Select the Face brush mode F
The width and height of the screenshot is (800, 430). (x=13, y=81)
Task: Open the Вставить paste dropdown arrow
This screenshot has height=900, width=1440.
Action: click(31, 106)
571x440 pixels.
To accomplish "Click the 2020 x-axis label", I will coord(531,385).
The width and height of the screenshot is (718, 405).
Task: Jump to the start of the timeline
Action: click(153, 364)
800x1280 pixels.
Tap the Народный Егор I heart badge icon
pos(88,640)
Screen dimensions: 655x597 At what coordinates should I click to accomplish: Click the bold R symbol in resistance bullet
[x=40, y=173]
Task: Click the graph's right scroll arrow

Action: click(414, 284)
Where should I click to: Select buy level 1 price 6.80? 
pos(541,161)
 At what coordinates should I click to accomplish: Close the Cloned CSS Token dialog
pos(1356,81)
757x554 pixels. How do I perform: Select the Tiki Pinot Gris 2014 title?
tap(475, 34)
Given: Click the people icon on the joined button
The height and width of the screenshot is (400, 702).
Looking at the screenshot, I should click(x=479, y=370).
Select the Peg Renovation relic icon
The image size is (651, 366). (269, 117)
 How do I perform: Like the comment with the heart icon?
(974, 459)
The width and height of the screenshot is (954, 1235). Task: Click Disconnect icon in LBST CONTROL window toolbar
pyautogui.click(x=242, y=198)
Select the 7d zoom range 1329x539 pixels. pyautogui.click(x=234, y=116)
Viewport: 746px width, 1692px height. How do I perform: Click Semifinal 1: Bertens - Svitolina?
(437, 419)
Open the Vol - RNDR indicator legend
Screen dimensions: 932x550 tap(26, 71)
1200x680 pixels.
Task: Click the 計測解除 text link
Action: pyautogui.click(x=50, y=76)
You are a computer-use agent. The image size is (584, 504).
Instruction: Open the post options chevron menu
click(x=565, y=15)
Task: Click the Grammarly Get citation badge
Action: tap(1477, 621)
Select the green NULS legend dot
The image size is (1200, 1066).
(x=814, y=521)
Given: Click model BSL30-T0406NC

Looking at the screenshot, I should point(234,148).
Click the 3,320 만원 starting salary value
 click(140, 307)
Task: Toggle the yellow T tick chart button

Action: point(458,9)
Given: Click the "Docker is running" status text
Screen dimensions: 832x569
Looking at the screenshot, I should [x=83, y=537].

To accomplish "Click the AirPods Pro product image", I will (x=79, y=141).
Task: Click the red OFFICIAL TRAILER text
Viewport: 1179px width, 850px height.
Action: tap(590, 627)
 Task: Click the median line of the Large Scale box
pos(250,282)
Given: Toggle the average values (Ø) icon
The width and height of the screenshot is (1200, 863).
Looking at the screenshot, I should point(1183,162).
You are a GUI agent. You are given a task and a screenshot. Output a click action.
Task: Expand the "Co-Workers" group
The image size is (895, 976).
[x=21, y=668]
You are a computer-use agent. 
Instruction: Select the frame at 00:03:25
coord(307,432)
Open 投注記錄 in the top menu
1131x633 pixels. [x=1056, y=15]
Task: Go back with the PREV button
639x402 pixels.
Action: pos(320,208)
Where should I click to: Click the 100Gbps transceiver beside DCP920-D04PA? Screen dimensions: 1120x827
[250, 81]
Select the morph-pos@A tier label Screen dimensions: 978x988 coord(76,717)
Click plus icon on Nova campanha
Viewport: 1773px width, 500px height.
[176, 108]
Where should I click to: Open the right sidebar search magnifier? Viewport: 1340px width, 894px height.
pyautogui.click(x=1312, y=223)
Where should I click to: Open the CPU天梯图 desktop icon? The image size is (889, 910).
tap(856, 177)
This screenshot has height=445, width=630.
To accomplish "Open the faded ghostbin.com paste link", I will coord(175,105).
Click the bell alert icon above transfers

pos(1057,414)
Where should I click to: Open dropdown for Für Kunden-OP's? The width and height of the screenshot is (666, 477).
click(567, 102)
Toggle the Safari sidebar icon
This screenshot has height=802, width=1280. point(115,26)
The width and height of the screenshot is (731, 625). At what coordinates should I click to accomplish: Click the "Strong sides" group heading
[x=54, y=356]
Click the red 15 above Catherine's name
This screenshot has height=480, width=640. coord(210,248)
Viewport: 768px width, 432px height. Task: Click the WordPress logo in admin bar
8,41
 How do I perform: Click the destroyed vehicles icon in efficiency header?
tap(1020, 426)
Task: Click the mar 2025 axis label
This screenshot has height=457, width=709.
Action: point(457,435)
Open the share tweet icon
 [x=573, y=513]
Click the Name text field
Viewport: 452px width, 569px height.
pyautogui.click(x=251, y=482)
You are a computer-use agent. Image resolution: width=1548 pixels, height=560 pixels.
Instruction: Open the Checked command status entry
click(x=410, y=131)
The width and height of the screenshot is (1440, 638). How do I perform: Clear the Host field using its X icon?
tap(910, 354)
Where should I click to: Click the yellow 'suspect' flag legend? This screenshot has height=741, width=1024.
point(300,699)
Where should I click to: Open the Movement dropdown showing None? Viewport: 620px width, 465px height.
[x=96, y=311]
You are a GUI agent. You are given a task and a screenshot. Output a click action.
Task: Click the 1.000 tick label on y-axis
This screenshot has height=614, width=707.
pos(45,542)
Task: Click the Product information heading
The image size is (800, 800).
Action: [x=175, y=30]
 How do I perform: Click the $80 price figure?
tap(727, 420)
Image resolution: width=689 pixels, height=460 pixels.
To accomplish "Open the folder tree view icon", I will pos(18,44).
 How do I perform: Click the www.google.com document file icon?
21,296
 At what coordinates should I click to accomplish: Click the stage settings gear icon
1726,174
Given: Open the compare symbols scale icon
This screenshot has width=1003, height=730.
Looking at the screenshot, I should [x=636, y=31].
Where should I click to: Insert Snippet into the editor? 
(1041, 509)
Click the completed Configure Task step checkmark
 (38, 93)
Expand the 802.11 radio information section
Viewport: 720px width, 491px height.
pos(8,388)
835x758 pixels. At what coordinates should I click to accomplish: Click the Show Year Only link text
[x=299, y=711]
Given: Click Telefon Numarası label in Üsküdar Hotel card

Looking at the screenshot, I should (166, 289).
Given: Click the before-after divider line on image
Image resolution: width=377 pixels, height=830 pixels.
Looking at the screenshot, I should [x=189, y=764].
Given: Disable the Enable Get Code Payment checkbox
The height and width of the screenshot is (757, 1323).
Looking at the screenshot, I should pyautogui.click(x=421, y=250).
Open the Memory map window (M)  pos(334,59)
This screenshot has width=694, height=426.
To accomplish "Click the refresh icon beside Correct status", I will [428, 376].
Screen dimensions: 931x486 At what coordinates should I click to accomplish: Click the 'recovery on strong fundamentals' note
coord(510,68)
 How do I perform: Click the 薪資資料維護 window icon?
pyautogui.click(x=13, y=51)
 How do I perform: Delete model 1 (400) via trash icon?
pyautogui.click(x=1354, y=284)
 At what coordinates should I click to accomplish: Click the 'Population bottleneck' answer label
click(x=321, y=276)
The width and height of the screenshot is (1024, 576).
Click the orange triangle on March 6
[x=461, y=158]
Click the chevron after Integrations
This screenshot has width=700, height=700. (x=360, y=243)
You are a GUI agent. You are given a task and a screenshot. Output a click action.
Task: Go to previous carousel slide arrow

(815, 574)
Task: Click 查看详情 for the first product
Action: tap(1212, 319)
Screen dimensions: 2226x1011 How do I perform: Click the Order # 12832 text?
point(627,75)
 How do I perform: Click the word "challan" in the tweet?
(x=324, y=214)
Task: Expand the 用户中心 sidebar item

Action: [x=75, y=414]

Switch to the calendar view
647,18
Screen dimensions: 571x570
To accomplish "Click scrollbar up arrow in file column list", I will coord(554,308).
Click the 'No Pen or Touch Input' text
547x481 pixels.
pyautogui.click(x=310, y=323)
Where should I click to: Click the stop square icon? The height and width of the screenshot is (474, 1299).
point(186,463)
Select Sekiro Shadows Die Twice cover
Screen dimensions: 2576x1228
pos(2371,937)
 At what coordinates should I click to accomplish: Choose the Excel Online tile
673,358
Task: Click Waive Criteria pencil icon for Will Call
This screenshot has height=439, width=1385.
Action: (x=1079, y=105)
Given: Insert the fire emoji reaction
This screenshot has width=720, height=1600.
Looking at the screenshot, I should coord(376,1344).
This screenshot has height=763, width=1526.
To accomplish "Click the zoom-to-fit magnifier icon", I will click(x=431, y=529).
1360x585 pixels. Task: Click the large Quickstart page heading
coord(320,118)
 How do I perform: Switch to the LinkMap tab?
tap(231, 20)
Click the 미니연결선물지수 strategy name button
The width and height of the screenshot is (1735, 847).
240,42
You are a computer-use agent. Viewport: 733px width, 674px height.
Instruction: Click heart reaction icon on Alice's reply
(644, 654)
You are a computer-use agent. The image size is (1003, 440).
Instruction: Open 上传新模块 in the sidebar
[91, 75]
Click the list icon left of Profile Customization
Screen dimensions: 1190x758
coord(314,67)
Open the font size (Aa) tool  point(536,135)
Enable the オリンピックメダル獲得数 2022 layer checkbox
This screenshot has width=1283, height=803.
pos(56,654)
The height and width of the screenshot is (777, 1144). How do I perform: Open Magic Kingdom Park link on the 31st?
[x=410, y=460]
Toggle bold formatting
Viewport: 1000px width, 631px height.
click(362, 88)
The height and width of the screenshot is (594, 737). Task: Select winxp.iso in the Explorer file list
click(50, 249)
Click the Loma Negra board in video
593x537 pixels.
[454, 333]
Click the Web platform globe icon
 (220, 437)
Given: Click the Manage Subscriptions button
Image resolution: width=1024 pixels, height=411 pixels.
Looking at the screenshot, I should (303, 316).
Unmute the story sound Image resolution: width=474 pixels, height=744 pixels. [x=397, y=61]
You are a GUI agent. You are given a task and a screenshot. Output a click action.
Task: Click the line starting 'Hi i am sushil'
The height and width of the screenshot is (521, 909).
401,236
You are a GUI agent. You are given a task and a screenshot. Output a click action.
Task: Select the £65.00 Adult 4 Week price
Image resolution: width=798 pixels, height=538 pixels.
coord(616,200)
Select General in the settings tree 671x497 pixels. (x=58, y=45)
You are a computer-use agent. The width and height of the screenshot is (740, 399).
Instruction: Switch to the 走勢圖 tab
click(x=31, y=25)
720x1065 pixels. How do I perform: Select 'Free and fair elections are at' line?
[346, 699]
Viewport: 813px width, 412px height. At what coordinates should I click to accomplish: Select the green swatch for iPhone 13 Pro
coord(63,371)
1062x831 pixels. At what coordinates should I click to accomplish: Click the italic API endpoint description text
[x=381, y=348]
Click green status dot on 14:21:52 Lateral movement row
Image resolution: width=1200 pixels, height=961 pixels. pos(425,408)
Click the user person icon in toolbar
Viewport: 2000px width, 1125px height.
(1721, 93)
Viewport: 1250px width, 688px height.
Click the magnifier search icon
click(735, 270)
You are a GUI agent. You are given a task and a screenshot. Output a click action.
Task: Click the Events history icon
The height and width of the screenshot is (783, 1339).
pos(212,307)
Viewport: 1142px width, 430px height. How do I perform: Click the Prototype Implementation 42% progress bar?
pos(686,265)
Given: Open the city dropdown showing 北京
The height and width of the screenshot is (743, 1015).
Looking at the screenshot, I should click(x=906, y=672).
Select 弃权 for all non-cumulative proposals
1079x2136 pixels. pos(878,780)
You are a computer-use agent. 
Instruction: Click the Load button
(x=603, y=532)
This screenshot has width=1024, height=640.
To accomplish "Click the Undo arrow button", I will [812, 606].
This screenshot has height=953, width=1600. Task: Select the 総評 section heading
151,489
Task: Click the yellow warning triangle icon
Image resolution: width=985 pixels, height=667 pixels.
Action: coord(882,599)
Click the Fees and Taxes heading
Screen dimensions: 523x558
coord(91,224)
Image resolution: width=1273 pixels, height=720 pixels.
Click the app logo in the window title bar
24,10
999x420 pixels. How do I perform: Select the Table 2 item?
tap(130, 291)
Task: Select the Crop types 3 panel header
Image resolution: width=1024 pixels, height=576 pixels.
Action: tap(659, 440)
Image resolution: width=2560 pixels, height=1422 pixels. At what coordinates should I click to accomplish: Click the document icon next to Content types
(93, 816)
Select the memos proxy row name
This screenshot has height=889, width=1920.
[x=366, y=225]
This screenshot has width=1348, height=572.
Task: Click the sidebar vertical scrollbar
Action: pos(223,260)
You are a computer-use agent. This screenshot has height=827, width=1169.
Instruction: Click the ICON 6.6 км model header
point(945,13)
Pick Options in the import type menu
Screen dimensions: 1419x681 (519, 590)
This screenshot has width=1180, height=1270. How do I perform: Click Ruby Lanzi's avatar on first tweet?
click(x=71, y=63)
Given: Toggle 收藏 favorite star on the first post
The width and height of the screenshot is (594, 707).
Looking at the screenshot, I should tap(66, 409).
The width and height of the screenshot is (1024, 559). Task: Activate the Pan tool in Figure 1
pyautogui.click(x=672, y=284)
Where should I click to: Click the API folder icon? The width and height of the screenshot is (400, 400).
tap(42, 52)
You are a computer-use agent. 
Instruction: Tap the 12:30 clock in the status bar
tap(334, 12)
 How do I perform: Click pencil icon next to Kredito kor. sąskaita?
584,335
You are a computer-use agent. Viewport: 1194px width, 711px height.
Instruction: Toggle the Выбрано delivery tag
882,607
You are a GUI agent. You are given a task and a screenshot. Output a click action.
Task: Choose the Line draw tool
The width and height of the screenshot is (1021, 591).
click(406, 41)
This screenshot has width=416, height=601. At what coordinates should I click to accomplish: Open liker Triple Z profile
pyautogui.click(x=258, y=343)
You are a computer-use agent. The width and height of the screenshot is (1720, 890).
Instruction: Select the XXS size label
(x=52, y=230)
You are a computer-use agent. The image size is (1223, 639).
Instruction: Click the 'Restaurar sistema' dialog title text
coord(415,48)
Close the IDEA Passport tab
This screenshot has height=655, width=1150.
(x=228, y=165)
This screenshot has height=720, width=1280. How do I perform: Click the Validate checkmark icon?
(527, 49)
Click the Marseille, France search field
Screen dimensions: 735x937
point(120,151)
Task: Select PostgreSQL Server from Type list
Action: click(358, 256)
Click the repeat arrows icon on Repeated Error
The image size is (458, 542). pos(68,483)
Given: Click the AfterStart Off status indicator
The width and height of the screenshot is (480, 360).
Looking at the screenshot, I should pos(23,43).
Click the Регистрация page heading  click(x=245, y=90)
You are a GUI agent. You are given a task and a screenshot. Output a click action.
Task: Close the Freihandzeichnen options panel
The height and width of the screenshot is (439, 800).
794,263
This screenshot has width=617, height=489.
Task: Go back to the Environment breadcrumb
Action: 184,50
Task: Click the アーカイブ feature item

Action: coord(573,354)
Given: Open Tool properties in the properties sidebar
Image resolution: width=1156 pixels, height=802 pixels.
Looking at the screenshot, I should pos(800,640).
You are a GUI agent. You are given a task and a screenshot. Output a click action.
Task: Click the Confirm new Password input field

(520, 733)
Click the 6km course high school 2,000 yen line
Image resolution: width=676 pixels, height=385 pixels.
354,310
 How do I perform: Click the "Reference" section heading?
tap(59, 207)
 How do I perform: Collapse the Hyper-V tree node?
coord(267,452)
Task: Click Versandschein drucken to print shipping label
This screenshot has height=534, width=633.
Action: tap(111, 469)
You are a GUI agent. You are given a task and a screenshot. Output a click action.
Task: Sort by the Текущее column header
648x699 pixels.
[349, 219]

● ● ● ● ● ● ●

Task prompt
Check every line above for the string "zoom", and copy the ones that have it.

Answer section
Select the 7d zoom range 1329x539 pixels. pyautogui.click(x=234, y=116)
To accomplish "Click the zoom-to-fit magnifier icon", I will click(x=431, y=529).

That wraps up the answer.